▸ Prompt
Update the rows from the line containing "Select the 'Subnet" through the end of the rows by changing "Browse" to "Upload". Leave everything else unchanged.

(Item position entries)
-------

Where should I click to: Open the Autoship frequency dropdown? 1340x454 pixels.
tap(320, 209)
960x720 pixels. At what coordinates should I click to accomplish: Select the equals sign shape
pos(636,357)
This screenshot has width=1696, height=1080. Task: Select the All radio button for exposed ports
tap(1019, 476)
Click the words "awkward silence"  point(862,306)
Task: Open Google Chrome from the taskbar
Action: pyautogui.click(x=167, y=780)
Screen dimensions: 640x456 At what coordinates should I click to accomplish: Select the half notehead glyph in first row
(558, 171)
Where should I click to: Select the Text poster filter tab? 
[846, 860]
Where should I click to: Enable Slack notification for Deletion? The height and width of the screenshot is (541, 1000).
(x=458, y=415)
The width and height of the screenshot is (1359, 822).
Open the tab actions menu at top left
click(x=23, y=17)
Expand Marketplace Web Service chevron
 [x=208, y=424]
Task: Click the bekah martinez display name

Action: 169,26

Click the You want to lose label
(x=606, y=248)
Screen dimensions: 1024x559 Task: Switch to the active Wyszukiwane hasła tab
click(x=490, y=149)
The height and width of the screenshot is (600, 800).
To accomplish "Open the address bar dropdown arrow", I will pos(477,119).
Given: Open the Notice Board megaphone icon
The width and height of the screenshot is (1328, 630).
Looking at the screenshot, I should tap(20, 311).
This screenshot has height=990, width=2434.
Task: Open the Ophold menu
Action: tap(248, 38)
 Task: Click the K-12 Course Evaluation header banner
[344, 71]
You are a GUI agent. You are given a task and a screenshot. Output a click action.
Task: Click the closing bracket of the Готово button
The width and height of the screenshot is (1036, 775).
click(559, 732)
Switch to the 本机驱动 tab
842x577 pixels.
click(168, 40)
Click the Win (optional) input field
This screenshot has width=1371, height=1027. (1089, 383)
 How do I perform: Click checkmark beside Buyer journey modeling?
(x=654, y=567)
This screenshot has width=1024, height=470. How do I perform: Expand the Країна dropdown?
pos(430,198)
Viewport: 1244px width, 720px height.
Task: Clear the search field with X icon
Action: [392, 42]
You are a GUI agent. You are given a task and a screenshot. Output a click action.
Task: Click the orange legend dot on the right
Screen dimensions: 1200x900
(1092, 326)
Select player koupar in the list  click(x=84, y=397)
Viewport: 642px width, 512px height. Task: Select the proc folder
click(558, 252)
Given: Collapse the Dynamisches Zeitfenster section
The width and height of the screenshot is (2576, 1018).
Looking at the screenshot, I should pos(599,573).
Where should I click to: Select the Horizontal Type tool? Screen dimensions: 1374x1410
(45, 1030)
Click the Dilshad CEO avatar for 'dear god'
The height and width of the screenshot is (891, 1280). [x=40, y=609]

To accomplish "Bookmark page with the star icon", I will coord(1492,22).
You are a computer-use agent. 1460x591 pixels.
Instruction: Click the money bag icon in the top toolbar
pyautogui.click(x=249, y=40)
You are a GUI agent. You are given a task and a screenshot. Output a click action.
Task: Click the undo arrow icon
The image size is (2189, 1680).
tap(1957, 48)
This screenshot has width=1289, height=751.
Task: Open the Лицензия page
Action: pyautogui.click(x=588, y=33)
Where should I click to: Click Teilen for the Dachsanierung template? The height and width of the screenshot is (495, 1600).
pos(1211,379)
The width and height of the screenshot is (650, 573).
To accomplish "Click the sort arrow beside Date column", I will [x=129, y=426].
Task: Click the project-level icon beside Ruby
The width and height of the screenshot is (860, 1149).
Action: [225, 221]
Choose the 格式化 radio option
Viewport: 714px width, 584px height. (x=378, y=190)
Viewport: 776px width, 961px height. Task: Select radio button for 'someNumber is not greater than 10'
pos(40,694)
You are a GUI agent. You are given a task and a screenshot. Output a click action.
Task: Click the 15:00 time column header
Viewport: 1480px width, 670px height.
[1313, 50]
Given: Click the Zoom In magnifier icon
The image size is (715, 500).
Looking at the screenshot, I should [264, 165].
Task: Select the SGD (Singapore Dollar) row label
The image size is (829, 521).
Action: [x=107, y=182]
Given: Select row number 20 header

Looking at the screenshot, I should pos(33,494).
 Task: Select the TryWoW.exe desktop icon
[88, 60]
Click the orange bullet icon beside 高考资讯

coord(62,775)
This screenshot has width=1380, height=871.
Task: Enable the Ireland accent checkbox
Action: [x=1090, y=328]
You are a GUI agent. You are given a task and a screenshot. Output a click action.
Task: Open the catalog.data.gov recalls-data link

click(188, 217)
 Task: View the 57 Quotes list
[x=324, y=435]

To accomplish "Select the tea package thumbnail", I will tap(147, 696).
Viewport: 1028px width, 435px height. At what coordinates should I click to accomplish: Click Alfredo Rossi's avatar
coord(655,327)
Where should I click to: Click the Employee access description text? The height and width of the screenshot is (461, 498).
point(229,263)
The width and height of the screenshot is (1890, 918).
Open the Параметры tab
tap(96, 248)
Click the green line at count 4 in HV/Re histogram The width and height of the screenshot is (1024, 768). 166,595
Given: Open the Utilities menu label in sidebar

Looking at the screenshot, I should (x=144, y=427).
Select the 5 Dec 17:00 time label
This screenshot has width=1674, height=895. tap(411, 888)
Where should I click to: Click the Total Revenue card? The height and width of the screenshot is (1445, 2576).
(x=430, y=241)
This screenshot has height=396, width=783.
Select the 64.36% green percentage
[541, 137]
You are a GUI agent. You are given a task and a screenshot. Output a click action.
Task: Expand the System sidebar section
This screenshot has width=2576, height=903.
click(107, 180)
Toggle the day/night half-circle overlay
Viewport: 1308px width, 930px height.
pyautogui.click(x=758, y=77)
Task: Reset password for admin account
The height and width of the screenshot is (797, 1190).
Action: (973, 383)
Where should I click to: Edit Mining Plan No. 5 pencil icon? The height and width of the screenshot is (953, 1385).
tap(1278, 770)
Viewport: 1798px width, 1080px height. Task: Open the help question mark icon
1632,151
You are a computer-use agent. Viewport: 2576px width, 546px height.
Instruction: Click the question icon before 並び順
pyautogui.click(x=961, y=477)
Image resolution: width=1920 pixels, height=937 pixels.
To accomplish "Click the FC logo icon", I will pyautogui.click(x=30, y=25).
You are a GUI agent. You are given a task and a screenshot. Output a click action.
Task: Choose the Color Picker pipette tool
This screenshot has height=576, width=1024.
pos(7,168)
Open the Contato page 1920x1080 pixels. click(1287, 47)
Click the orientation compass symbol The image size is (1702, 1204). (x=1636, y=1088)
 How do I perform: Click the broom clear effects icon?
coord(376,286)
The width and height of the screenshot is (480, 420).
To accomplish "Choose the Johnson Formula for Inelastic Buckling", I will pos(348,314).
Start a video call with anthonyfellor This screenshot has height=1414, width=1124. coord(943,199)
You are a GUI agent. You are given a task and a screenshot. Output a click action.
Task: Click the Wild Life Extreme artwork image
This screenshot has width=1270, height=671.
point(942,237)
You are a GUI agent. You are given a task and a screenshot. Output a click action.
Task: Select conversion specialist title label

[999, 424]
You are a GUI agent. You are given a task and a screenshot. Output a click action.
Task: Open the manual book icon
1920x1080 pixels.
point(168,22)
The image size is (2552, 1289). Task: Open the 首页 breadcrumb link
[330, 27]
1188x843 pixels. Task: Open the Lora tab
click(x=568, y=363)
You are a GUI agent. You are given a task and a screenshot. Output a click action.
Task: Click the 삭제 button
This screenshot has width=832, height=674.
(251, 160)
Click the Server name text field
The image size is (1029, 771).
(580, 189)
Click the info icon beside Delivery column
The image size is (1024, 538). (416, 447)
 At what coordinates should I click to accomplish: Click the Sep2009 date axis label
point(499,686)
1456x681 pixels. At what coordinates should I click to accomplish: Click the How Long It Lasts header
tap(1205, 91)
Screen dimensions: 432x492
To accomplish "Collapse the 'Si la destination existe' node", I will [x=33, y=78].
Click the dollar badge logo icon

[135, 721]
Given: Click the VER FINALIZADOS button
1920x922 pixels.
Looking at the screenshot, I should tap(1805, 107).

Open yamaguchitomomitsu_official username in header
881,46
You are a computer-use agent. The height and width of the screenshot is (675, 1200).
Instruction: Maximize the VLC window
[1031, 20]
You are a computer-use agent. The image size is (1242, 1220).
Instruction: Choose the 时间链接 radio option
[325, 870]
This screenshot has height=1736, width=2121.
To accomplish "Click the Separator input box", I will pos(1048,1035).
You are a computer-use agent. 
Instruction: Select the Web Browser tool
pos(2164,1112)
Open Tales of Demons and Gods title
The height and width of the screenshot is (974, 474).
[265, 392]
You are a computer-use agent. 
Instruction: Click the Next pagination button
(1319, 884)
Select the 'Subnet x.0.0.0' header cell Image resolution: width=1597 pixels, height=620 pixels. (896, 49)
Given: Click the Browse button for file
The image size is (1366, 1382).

-------

▸ Answer
Select the 'Subnet x.0.0.0' header cell Image resolution: width=1597 pixels, height=620 pixels. (896, 49)
Given: Click the Upload button for file
The image size is (1366, 1382).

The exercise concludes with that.